[[ Task inputs, beginning ]]

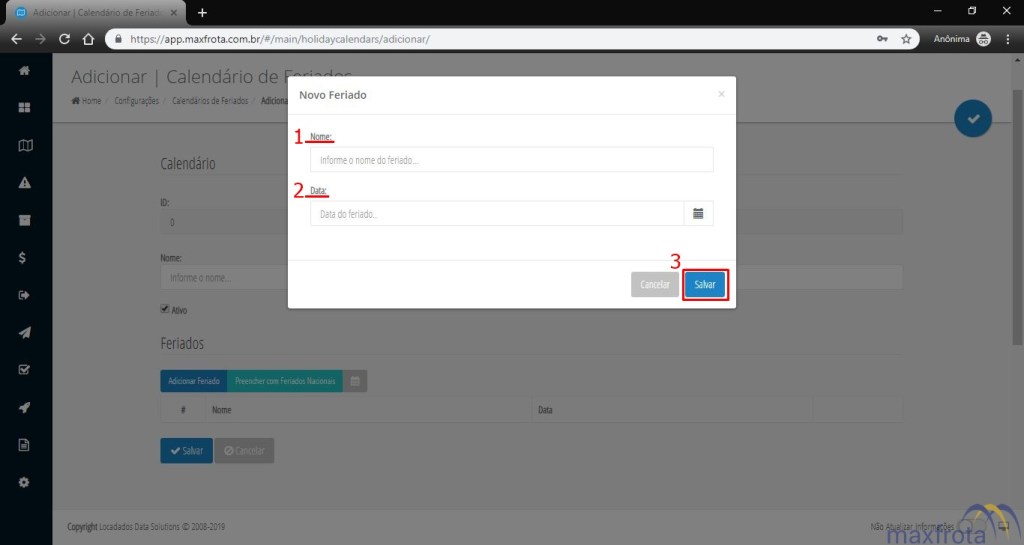This screenshot has width=1024, height=545.
Task: Open the map icon in the sidebar
Action: (x=25, y=145)
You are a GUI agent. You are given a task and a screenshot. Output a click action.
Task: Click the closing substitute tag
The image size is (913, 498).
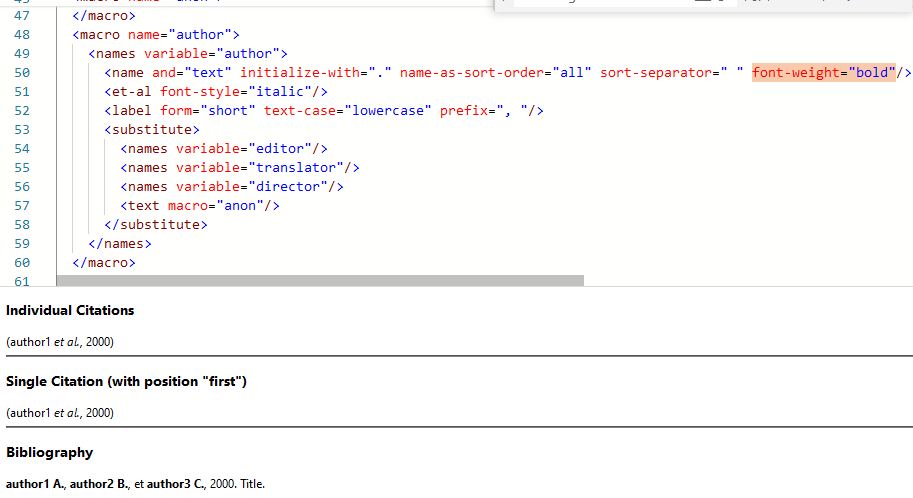pos(155,224)
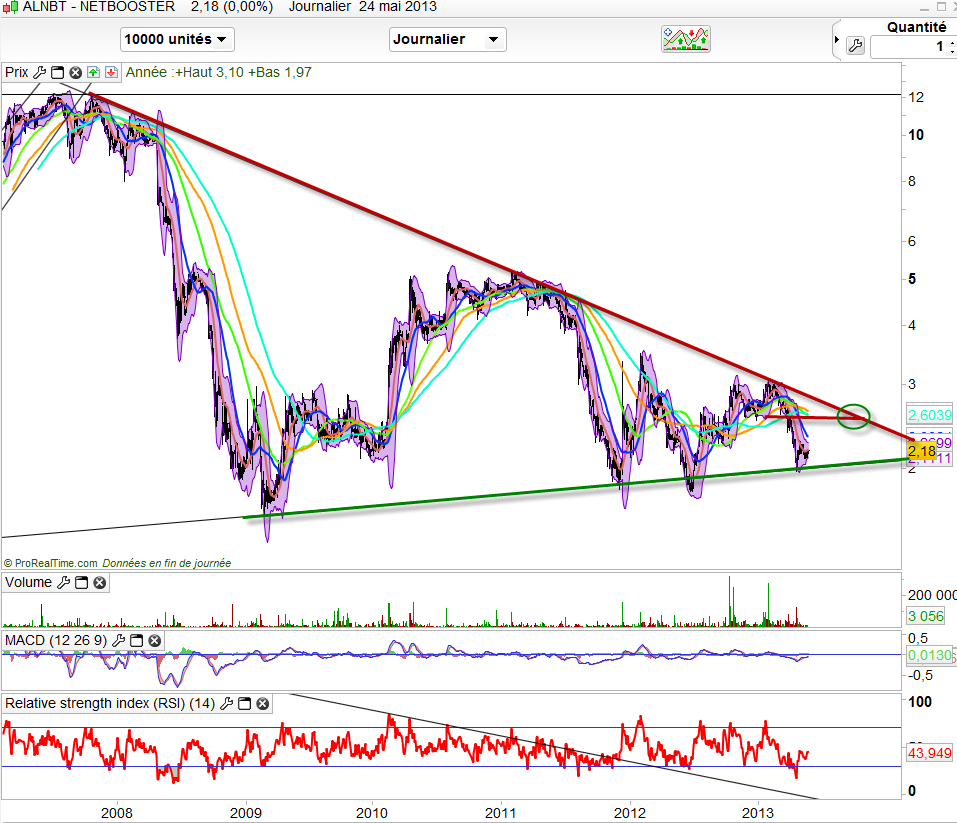Maximize the Prix price panel
Screen dimensions: 957x823
tap(57, 72)
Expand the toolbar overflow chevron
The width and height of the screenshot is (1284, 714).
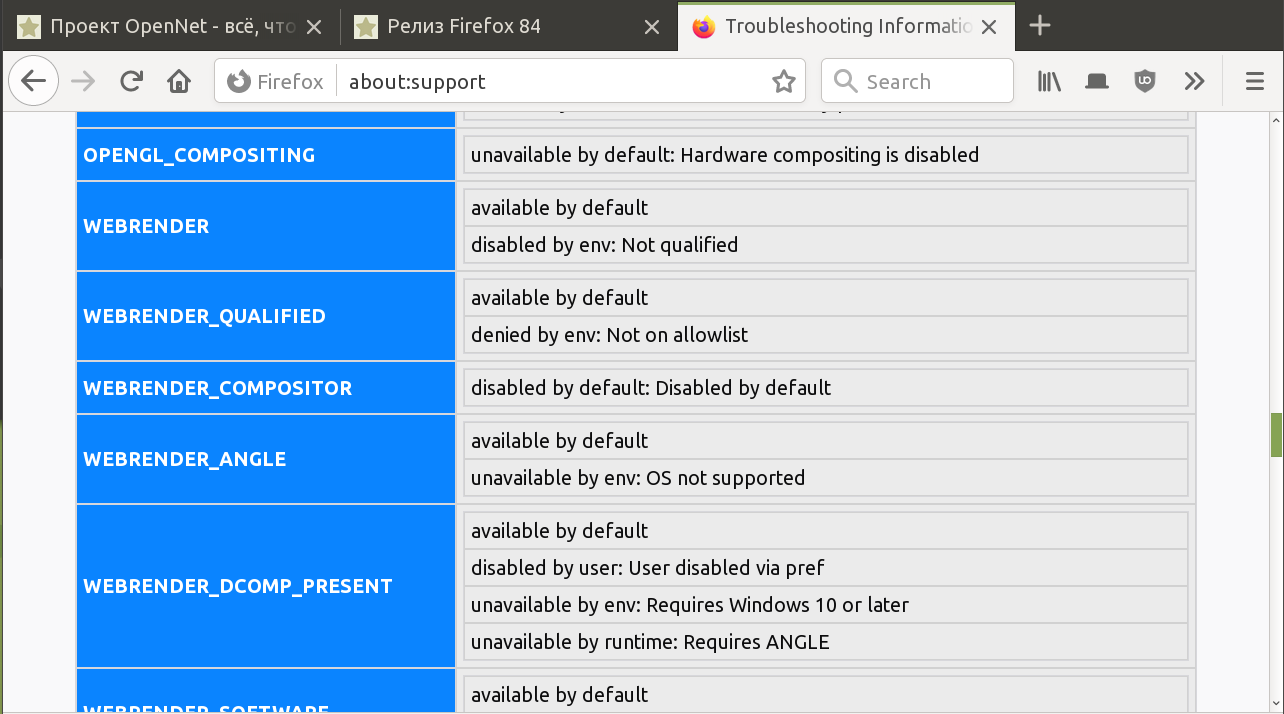1194,81
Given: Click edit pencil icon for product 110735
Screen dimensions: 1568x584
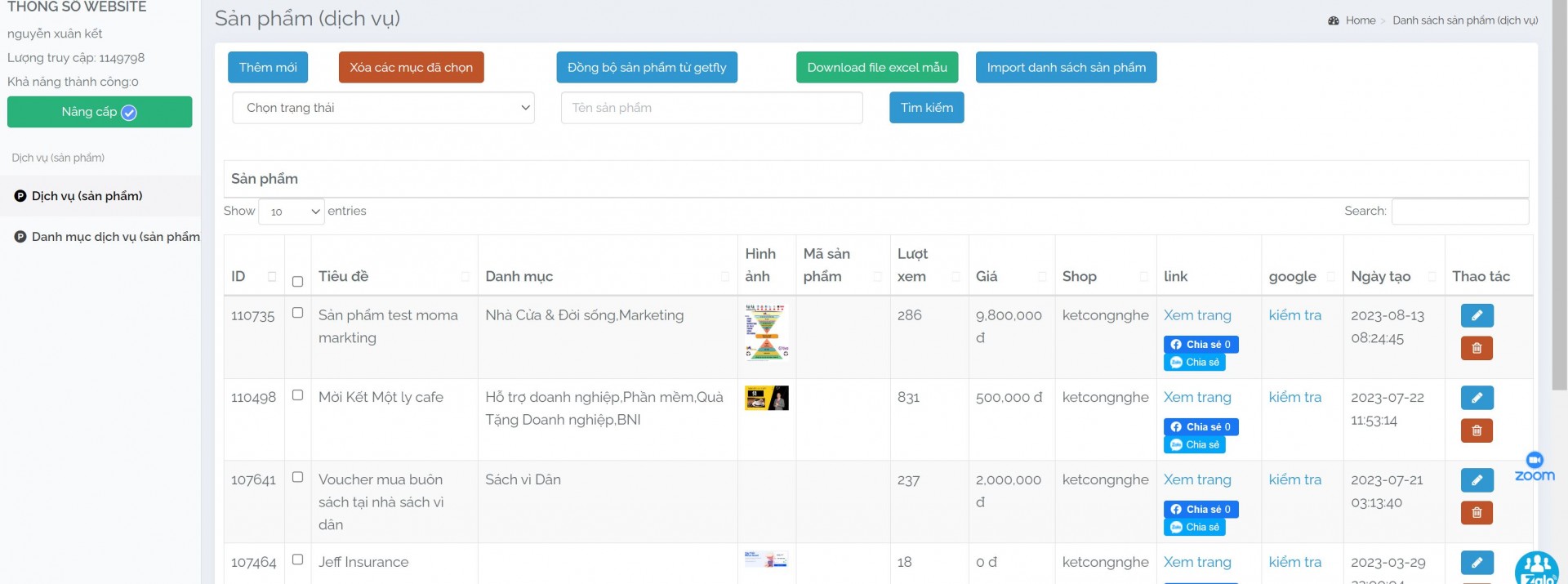Looking at the screenshot, I should point(1477,315).
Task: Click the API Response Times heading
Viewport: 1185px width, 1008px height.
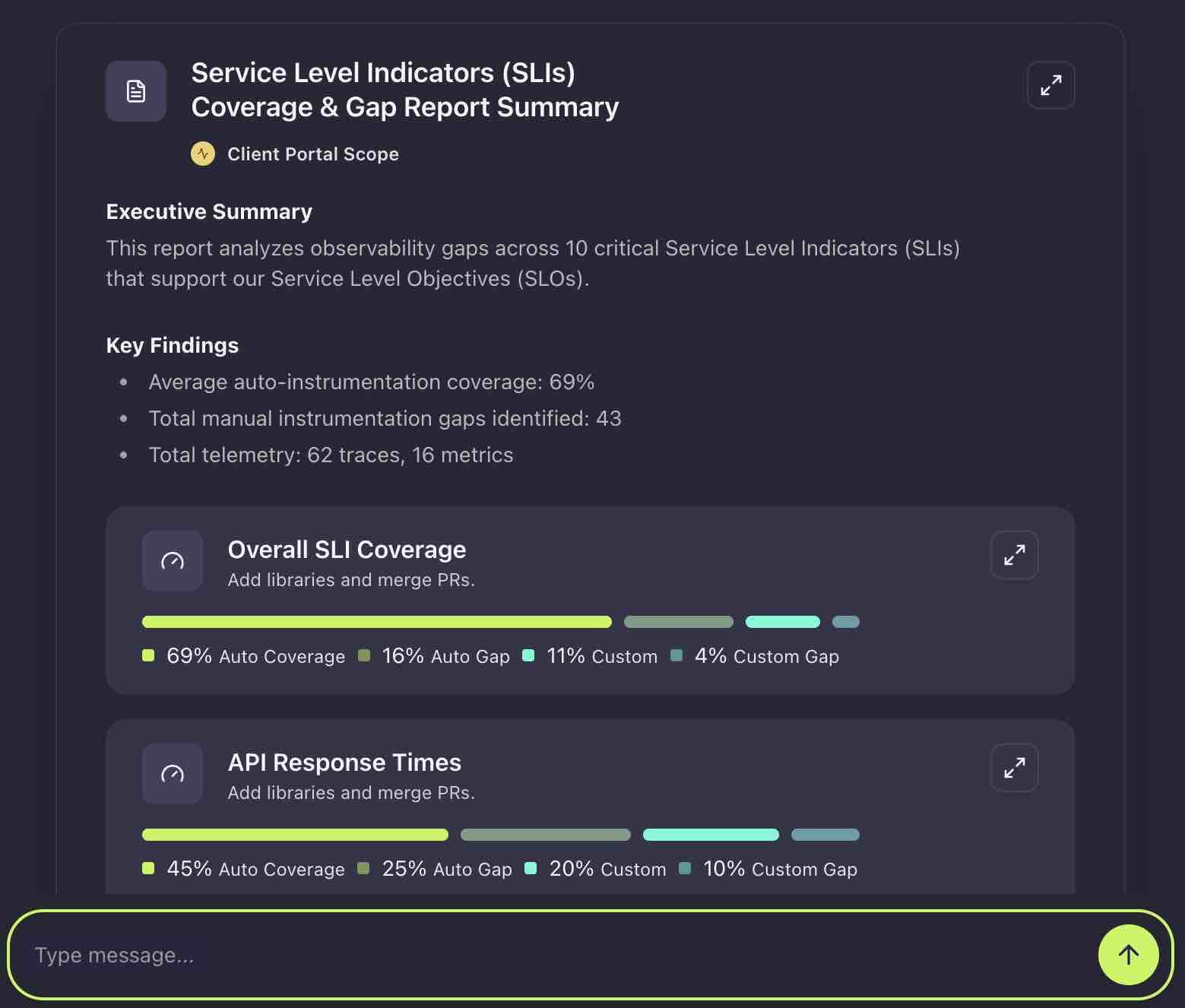Action: coord(344,762)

[[ Task inputs, end ]]

== Work to complete ==
Only the lines from the one holding "Screen dimensions: 1568x584" to the last line of the entries above should be printed, exactly as they appear and with no pictures.

== Answer box ==
Screen dimensions: 1568x584
Looking at the screenshot, I should point(1477,315).
Task: Click the API Response Times heading
Viewport: 1185px width, 1008px height.
Action: coord(344,762)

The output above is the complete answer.